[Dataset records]
## Start

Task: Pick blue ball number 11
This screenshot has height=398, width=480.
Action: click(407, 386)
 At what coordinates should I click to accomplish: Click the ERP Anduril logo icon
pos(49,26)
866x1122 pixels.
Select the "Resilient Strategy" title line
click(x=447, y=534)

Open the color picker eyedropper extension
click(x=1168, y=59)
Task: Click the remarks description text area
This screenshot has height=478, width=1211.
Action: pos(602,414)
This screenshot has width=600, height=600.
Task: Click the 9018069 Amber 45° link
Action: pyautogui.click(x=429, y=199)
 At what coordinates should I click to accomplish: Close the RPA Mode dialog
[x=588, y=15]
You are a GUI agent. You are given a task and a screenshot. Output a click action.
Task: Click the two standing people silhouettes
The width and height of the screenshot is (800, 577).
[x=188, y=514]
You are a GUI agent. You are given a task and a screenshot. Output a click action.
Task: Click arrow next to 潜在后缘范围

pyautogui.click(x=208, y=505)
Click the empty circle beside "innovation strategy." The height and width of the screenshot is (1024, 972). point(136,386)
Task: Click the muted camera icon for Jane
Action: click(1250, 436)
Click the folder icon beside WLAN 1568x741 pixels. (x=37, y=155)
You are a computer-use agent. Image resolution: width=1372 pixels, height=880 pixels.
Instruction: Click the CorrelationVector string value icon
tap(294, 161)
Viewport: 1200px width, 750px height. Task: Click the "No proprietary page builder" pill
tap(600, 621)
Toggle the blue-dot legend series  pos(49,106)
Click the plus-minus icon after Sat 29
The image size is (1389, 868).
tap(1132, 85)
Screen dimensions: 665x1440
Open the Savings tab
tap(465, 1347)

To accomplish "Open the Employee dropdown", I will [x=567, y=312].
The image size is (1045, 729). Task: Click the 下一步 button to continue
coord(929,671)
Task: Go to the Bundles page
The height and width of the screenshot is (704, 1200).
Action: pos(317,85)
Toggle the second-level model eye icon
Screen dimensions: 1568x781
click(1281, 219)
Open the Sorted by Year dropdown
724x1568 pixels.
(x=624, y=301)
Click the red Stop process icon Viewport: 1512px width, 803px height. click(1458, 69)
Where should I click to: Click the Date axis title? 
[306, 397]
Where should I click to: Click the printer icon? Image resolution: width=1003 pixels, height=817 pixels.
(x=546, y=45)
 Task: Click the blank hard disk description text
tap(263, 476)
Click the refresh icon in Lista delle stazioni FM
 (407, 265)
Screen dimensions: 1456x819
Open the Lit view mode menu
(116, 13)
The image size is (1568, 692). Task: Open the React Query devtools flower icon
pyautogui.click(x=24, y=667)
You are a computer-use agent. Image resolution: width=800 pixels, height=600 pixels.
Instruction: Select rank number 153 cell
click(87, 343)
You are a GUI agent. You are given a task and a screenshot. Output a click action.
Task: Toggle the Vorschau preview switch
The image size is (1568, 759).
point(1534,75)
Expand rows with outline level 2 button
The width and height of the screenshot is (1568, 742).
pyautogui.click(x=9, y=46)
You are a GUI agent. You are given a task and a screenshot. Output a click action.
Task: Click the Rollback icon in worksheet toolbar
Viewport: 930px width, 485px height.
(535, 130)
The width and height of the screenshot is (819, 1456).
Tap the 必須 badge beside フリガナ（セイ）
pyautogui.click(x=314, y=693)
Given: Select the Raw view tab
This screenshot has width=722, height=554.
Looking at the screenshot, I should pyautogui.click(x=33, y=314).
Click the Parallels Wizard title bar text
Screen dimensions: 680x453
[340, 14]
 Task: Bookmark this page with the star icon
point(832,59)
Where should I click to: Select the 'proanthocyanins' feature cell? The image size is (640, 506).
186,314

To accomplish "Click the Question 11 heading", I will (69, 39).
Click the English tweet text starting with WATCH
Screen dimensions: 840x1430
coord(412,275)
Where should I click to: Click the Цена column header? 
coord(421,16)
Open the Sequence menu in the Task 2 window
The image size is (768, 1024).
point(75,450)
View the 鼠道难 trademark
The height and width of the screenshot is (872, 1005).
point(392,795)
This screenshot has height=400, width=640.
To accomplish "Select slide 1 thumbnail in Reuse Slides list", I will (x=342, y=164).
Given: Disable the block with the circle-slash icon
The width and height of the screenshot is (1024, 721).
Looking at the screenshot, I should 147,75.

## End

● **INSTRUCTION**: Convert the lines above into a JSON array of strings, one string per line, skipping any blank lines.

● **RESULT OF THE TASK**:
[
  "Task: Pick blue ball number 11",
  "This screenshot has height=398, width=480.",
  "Action: click(407, 386)",
  " At what coordinates should I click to accomplish: Click the ERP Anduril logo icon",
  "pos(49,26)",
  "866x1122 pixels.",
  "Select the \"Resilient Strategy\" title line",
  "click(x=447, y=534)",
  "Open the color picker eyedropper extension",
  "click(x=1168, y=59)",
  "Task: Click the remarks description text area",
  "This screenshot has height=478, width=1211.",
  "Action: pos(602,414)",
  "This screenshot has width=600, height=600.",
  "Task: Click the 9018069 Amber 45° link",
  "Action: pyautogui.click(x=429, y=199)",
  " At what coordinates should I click to accomplish: Close the RPA Mode dialog",
  "[x=588, y=15]",
  "You are a GUI agent. You are given a task and a screenshot. Output a click action.",
  "Task: Click the two standing people silhouettes",
  "The width and height of the screenshot is (800, 577).",
  "[x=188, y=514]",
  "You are a GUI agent. You are given a task and a screenshot. Output a click action.",
  "Task: Click arrow next to 潜在后缘范围",
  "pyautogui.click(x=208, y=505)",
  "Click the empty circle beside \"innovation strategy.\" The height and width of the screenshot is (1024, 972). point(136,386)",
  "Task: Click the muted camera icon for Jane",
  "Action: click(1250, 436)",
  "Click the folder icon beside WLAN 1568x741 pixels. (x=37, y=155)",
  "You are a computer-use agent. Image resolution: width=1372 pixels, height=880 pixels.",
  "Instruction: Click the CorrelationVector string value icon",
  "tap(294, 161)",
  "Viewport: 1200px width, 750px height. Task: Click the \"No proprietary page builder\" pill",
  "tap(600, 621)",
  "Toggle the blue-dot legend series  pos(49,106)",
  "Click the plus-minus icon after Sat 29",
  "The image size is (1389, 868).",
  "tap(1132, 85)",
  "Screen dimensions: 665x1440",
  "Open the Savings tab",
  "tap(465, 1347)",
  "To accomplish \"Open the Employee dropdown\", I will [x=567, y=312].",
  "The image size is (1045, 729). Task: Click the 下一步 button to continue",
  "coord(929,671)",
  "Task: Go to the Bundles page",
  "The height and width of the screenshot is (704, 1200).",
  "Action: pos(317,85)",
  "Toggle the second-level model eye icon",
  "Screen dimensions: 1568x781",
  "click(1281, 219)",
  "Open the Sorted by Year dropdown",
  "724x1568 pixels.",
  "(x=624, y=301)",
  "Click the red Stop process icon Viewport: 1512px width, 803px height. click(1458, 69)",
  "Where should I click to: Click the Date axis title? ",
  "[306, 397]",
  "Where should I click to: Click the printer icon? Image resolution: width=1003 pixels, height=817 pixels.",
  "(x=546, y=45)",
  " Task: Click the blank hard disk description text",
  "tap(263, 476)",
  "Click the refresh icon in Lista delle stazioni FM",
  " (407, 265)",
  "Screen dimensions: 1456x819",
  "Open the Lit view mode menu",
  "(116, 13)",
  "The image size is (1568, 692). Task: Open the React Query devtools flower icon",
  "pyautogui.click(x=24, y=667)",
  "You are a computer-use agent. Image resolution: width=800 pixels, height=600 pixels.",
  "Instruction: Select rank number 153 cell",
  "click(87, 343)",
  "You are a GUI agent. You are given a task and a screenshot. Output a click action.",
  "Task: Toggle the Vorschau preview switch",
  "The image size is (1568, 759).",
  "point(1534,75)",
  "Expand rows with outline level 2 button",
  "The width and height of the screenshot is (1568, 742).",
  "pyautogui.click(x=9, y=46)",
  "You are a GUI agent. You are given a task and a screenshot. Output a click action.",
  "Task: Click the Rollback icon in worksheet toolbar",
  "Viewport: 930px width, 485px height.",
  "(535, 130)",
  "The width and height of the screenshot is (819, 1456).",
  "Tap the 必須 badge beside フリガナ（セイ）",
  "pyautogui.click(x=314, y=693)",
  "Given: Select the Raw view tab",
  "This screenshot has width=722, height=554.",
  "Looking at the screenshot, I should pyautogui.click(x=33, y=314).",
  "Click the Parallels Wizard title bar text",
  "Screen dimensions: 680x453",
  "[340, 14]",
  " Task: Bookmark this page with the star icon",
  "point(832,59)",
  "Where should I click to: Select the 'proanthocyanins' feature cell? The image size is (640, 506).",
  "186,314",
  "To accomplish \"Click the Question 11 heading\", I will (69, 39).",
  "Click the English tweet text starting with WATCH",
  "Screen dimensions: 840x1430",
  "coord(412,275)",
  "Where should I click to: Click the Цена column header? ",
  "coord(421,16)",
  "Open the Sequence menu in the Task 2 window",
  "The image size is (768, 1024).",
  "point(75,450)",
  "View the 鼠道难 trademark",
  "The height and width of the screenshot is (872, 1005).",
  "point(392,795)",
  "This screenshot has height=400, width=640.",
  "To accomplish \"Select slide 1 thumbnail in Reuse Slides list\", I will (x=342, y=164).",
  "Given: Disable the block with the circle-slash icon",
  "The width and height of the screenshot is (1024, 721).",
  "Looking at the screenshot, I should 147,75."
]